### What you should do
Return every line of the listing below verbatim, keeping the original order.

### Input for this task
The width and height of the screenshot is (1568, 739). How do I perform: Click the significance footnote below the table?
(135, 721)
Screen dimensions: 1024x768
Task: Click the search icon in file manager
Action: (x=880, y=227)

### The completed task
The width and height of the screenshot is (1568, 739). How do I perform: Click the significance footnote below the table?
(135, 721)
Screen dimensions: 1024x768
Task: Click the search icon in file manager
Action: (x=880, y=227)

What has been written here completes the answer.